| WHAT THIS TASK INVOLVES |
Given the material below, return only the lines starting at the line with "Select the 21:00 time axis label" and ending at the line with "Viewport: 1408px width, 653px height.", exactly as they appear.

| EXERCISE MATERIALS |

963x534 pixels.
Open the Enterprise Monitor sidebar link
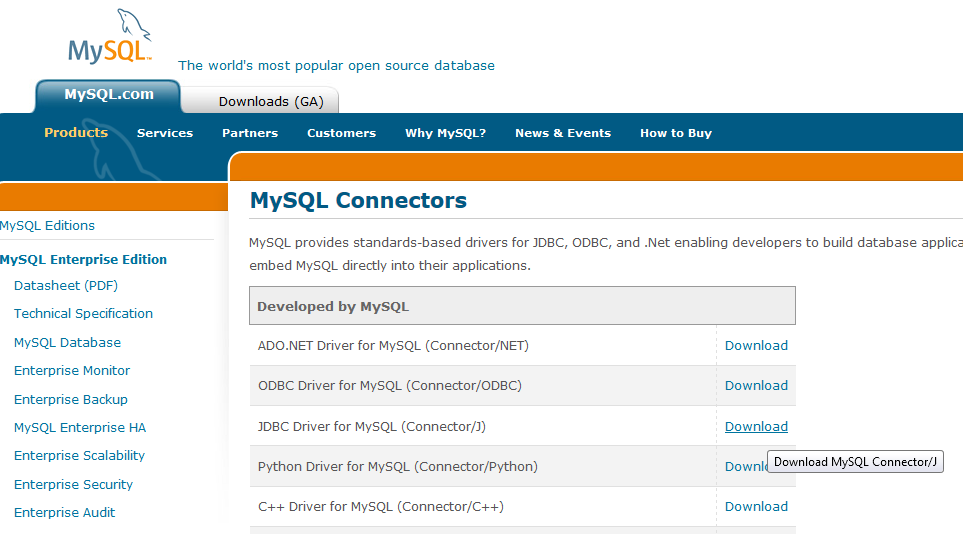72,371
* * *
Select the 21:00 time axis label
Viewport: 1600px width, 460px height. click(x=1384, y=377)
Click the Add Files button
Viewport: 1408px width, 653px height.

| EXPECTED ANSWER |
Select the 21:00 time axis label
Viewport: 1600px width, 460px height. click(x=1384, y=377)
Click the Add Files button
Viewport: 1408px width, 653px height.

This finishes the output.